Ангелы попусту не суетятся. Они знают наперед, чтó произойдет и довольно хорошо угадывают будущее. Вот отчего жилистый, потемневший на бессменном солнце Ангел был так спокоен. Он знал, что непрошеные обойдут последнюю преграду на пути к Раю через сорок шагов (если считать шагами) или через двенадцать оборотов колеса (если считать колесами).

Все больше цикад включалось в сумерки, и не только что человеку, иному ангелу трудно было бы различить вплетающийся в вечернюю симфонию звук - чужой для этих мест. Это был скрип колес - но редко такое колесо звучит в горах Междуречья.

На нерукотворной дороге, которую едва различает людской взгляд, но которая никогда не пряталась от людей, между закатным солнцем и райскими вратами показались путники. Не сразу было понятно, сколько их, точно, что не один. Они отбрасывали лишенную форм и линий длинную тень, вышед на пригорок. Между тем Ангел все медлил, поколе тень не заколебалась у его ног, совсем близко от стены Сада. Тогда охранник внятно и строго сказал:

- Стой, кто идет!

Ангел встал с камня и поднял меч, в лучах которого солнце, уже потускневшее, вновь засияло, как в зените.

Тень остановилась.

Нил вытер мокрые ладони с налипшим песком о мокрую от пота майку. По лицу его - от носа к скулам - растеклась пунцовая «бабочка» солнечного ожога. Руки, ничем не защищенные ниже короткого рукава тишотки, имели сходство с крабовыми палочками, настолько белые они были с внешной стороны и химически алыми с тыльной. Он был весь пропитан собственным потом, подмышками солели несколько раз просохшие и взмокшие вновь круги перегорелого пота - такие объяснимые в весенней Месопотамии, особенно на майке рикши, толкавшего каталку с пассажиром через всю пустыню не один день. В кресле с колесами сидел, объятый красным шелком, его высокопреосвященство кардинал Бибиенна. «Мы пришли, - сказал Нил Кардиналу, - вот это - Рай». Потом ответил, стараясь не смотреть на слепящее пламя меча:

- Свои.

- Все свои давно в Раю, - сказал Ангел сухо.

- И мы туда же, - отозвался Нил на народный манер, вторя Ангелу.

Хранитель разглядывал тени, перепутавшиеся на песке.

- Сад закрыт, - сказал он наконец, - сюда нельзя.

- Я и не тороплюсь! - глуповато ответил Нил и обозначил на изможденном, желтом лице с алой «бабочкой» улыбку - яркую, белую, - то немногое, что удалось защитить от песка. Он говорил чепуху и плоско шутил, словно вывалился из поэмы «Василий Теркин», но нисколько не переживал об этом. Он знал, что Ангелы не вслушиваются в слова, и что бы ты ни плёл, они  все равно поймут главное.

- Ты напрасно пришел сюда, - сказал Ангел, - ни ты, ни то, что тебе принадлежит, никогда не окажется за пределами этой черты. Уходи.

Ангел опустил меч, отчего солнце у границы неба помрачилось.
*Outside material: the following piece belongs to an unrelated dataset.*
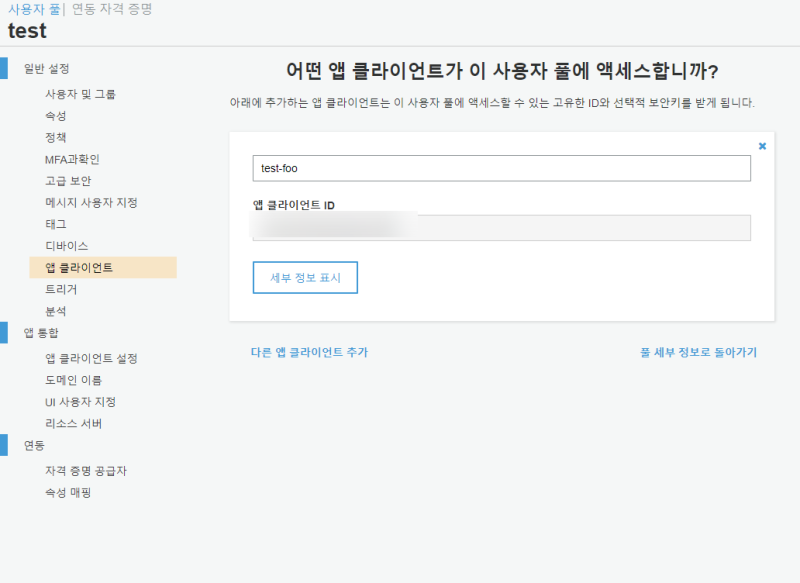The image size is (800, 583).
Task: Click the 앱 클라이언트 ID field
Action: pyautogui.click(x=501, y=228)

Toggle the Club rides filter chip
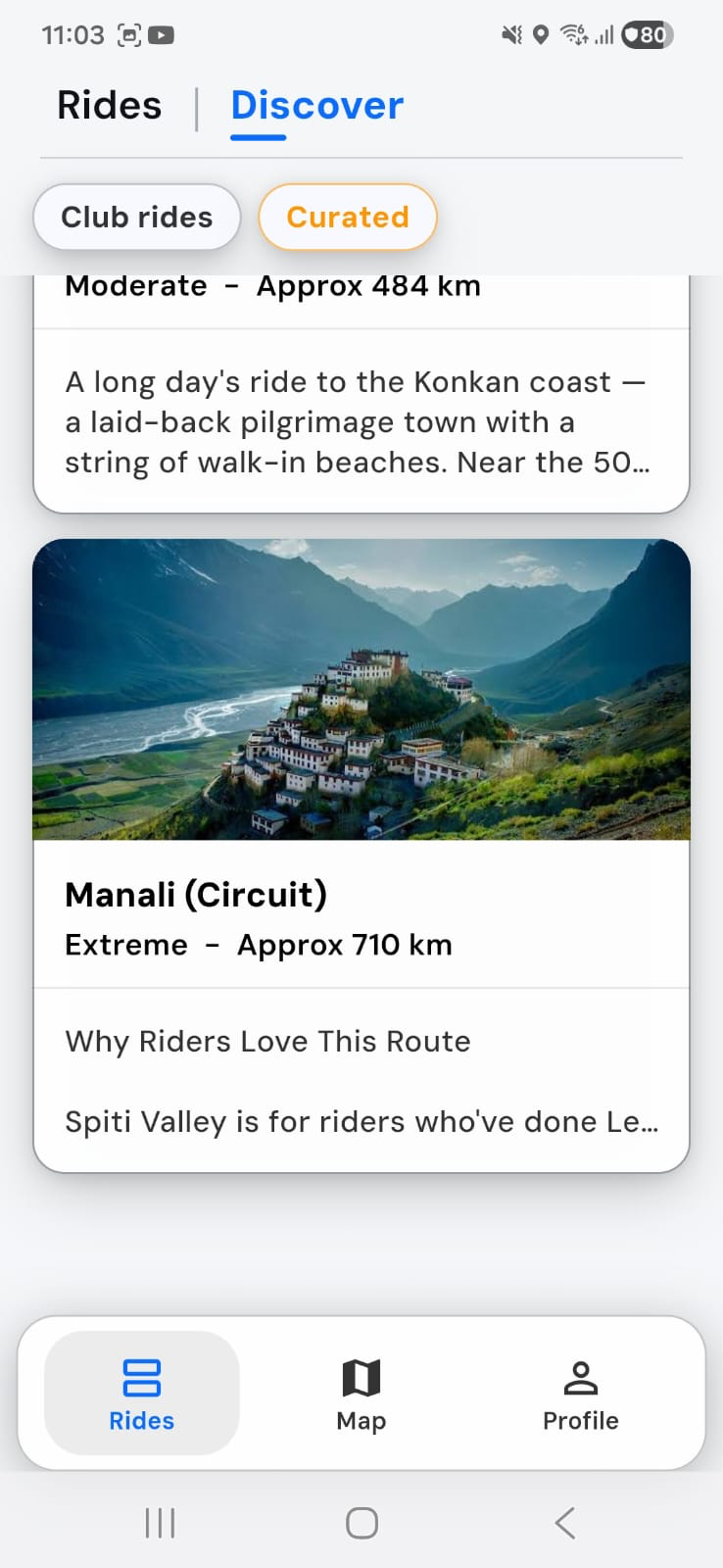(137, 217)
- Не слушай его, - зашептал Нил в белое, большое ухо Кардинала, - это он не про тебя.

Вслух он сказал:

- Я своего не ищу. Я только доставил его, вот этого, - он указал на безжизненную фигуру, сидевшую кулём в инвалидном кресле, - потому что без меня он не может двигаться.
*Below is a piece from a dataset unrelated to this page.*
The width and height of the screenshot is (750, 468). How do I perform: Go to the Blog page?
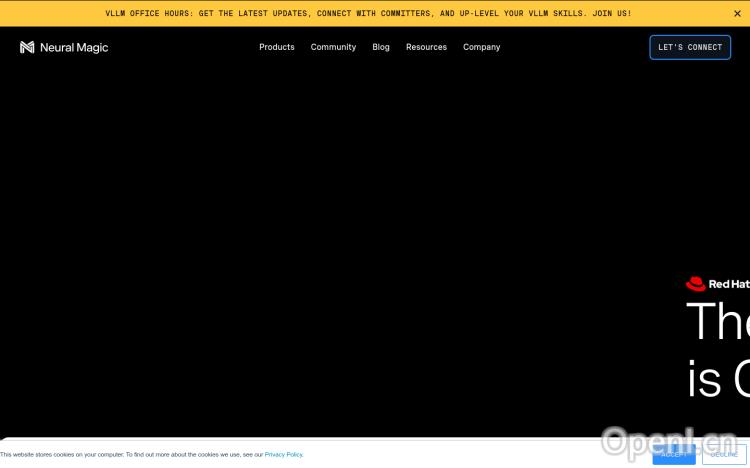point(381,47)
- Он тоже ничего не ищет. Это ты пришел с ним. Почему ты не остался, где был, и он вместе с тобой?

- Он мучается вместе со мной. Я не хочу, чтобы он мучился. Мне пора освободить его.

Нилу хотелось, чтобы часовой обнял его крепко-крепко и пожалел. Это были пустые мысли, детские. Нил знал, что Ангел тревожится о нем и старается помочь, направляя вопросами его мысль, то есть любит его. Ну, а если точно знаешь, что тот, кого ты любишь, любит тебя, то ведь обниматься уже необязательно? И Нил стоял один, и никто не обнял его в этот миг.

- Почему ты не отправил его на небеса, к бесплотным душам и теням? Зачем ты здесь, у этого Сада?

Птичьи разговоры не замолкали, хотя всюду за пределами Сада начало смеркаться. На стену вспорхнула трясогузка - это была настоящая трясогузка - не символ, не плод фантазии, - это была живая трясогузка, важной раскорячкой прошедшая по стене для своего удовольствия, и хвост ее качался туда-сюда, словно стрелка на весах.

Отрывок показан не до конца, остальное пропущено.